- Stated exercise -
Transcribe verbatim the portion of the article below about chefs opposing the quarry, from "By now you’ve" up to and including "to the cause.".

— Begin Selected passage —

Canada’s chefs enter the quarry fray
“We want people to taste the bounty of the land that is threatened by the quarry,” says Stadtländer.
We are stardust
We are golden
And we’ve got to get ourselves
Back to the garden.
woodstock, by joni mitchell
The garden, in this case, is thousands of acres of prime farmland in Melancthon Township, currently under siege by a Boston-based hedge fund that plans to turn it into the second largest limestone quarry in North America.
By now you’ve probably heard the mind-numbing details: 2,316 acres, 600 million litres of water diverted daily, 300 trucks every hour, the source of five rivers. Maybe you’ve already signed a petition or written your MPP or sent a cheque. Well, now there’s something else you can do to help stop the mega-quarry: Set aside Sunday, October 16 and take the whole family to Foodstock.
The Canadian Chefs’ Congress invites everyone who cares about food and water to attend a mega food festival in Melancthon Township, a day-long event that organizers say will be to local food and water what Woodstock was to rock and roll. CCC president Michael Stadtländer, who lives and works not far from the proposed quarry lands, is hoping as many as 20,000 people will attend Foodstock and lend their support to the cause.
“We want people to taste the bounty of the land that is threatened by the quarry,” says Stadtländer, and to sample the clear, clean water that comes from the farmlands The Highland Companies plans to destroy.
As many as 70 chefs will each create a signature dish for the event. Among those contributing their culinary genius are Jamie Kennedy, Anthony Walsh (Canoe), Donna Dooher (Mildred Pierce), Chris McDonald (Cava), Anthony Rose (Drake Hotel), Paul Boehmer (Boehmer) and, of course, Stadtländer.

— End Selected passage —
— Begin Entries supplied —

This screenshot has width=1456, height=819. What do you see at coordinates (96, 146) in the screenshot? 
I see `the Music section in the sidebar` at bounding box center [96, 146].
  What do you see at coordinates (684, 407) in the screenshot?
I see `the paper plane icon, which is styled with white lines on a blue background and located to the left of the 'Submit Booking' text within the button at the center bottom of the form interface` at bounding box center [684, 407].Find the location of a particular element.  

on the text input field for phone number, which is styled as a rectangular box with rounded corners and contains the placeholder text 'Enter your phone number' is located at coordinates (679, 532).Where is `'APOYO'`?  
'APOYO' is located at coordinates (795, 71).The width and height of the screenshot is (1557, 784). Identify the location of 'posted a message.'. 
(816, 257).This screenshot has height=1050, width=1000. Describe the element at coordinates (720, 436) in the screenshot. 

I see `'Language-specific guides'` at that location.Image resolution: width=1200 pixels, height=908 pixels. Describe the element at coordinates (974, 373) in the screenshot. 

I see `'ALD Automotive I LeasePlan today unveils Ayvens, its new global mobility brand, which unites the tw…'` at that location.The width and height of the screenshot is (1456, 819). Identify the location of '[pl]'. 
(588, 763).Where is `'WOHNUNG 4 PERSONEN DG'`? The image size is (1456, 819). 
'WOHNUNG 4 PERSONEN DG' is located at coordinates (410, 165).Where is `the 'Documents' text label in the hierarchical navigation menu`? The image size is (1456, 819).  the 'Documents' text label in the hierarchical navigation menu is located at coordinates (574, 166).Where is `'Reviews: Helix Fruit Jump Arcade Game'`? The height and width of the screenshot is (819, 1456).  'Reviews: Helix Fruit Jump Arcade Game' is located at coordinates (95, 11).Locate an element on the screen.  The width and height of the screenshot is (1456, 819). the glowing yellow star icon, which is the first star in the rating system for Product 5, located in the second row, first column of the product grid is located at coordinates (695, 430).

— End Entries supplied —

- Final answer -
By now you’ve probably heard the mind-numbing details: 2,316 acres, 600 million litres of water diverted daily, 300 trucks every hour, the source of five rivers. Maybe you’ve already signed a petition or written your MPP or sent a cheque. Well, now there’s something else you can do to help stop the mega-quarry: Set aside Sunday, October 16 and take the whole family to Foodstock.
The Canadian Chefs’ Congress invites everyone who cares about food and water to attend a mega food festival in Melancthon Township, a day-long event that organizers say will be to local food and water what Woodstock was to rock and roll. CCC president Michael Stadtländer, who lives and works not far from the proposed quarry lands, is hoping as many as 20,000 people will attend Foodstock and lend their support to the cause.